Adam waited for the click of the door latch before struggling out of his coat. It would be easier to call for his valet and admit that he had spoken in haste when releasing the staff. But he could manage to do for himself, if his wife had done so. And a day of leisure for the servants would unite them in support of the new mistress, and quell fears of upheaval and negative gossip. The minor inconvenience would be worth the gains in goodwill. He untied his cravat and tossed it aside, washing his face in the basin. Then he chose fresh linen, managing a sloppy knot that he hoped looked more Byronic than inept. He glanced behind him at the open door of the wardrobe.
She’d been searching his room. The thought should have annoyed him, but instead it made him smile. His new bride had a more-than-healthy curiosity. He walked over and pulled a coat off its hanger to replace his travelling clothes. Then she’d likely have been disappointed. There was nothing to see here. No skeletons. And not, fortunately, the bodies of any previous wives.
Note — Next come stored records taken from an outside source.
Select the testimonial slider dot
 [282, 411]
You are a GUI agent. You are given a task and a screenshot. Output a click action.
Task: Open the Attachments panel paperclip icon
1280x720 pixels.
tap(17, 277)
Perhaps he should reassure her, lest she think him some sort of Bluebeard.
He glanced at her portmanteau on the floor beside the bed. Two could play at that game. Although what he expected to find, he was not sure.
He laid his hand on a spare gown, a clean chemise, a night rail, trimmed with embroidery and lace. It was all to be expected. Neatly folded and cared for, even though his wife travelled without a maidservant. The case was large and very heavy for only a few days’ travel. But that was very like a woman, was it not? To pack more than was absolutely necessary. His hand stopped short of the bottom of the bag.
Books. Homer. Ovid. A book of poetry, with a ribbon tucked between the pages so that the reader would not lose her place. Not the readings of a mind given to foolish fancy.
He replaced things carefully, the way he had found them, and turned to go to meet her in the sitting room. She was as studious as she claimed, if she could not manage a few days without some sort of reading material. And it was well that she had brought her own to his house. There were many books he fully intended to read, when he had leisure. But for the life of him, he could not think what they would be, and he certainly did not have anything to read in the London house that held any enjoyment. It probably made him look a bit odd, to be without a library but well stocked in Meissen shepherds. But there was little he could do to change that now.
He approached her room in trepidation. The door was closed. Should he knock or enter freely? It was one of many decisions they would have to make together. If they did not mean to live as most married couples, then boundaries of privacy would have to be strictly observed.
At last, he settled on doing both: he knocked and then opened the door, announcing himself and thinking it damn odd that he should need to do it in his own house.
His wife looked up from a book.
‘You have found something to read?’ he said, and wished he did not sound so surprised at the fact.
‘There were a stack of books on the shelf, here. Minerva novels. And Anne Radcliff, of course.’ She glanced around her. ‘Overblown and romanticised. They are most suited to the décor.’
‘They are not mine,’ he said, alarmed that such things even existed on the premises.
‘That is a great comfort. For I would wish to rethink our bargain were they yours.’ There was a twinkle in her eye as she said it. ‘But if you favour melodrama, I suspect that this afternoon’s meetings will be quite entertaining.’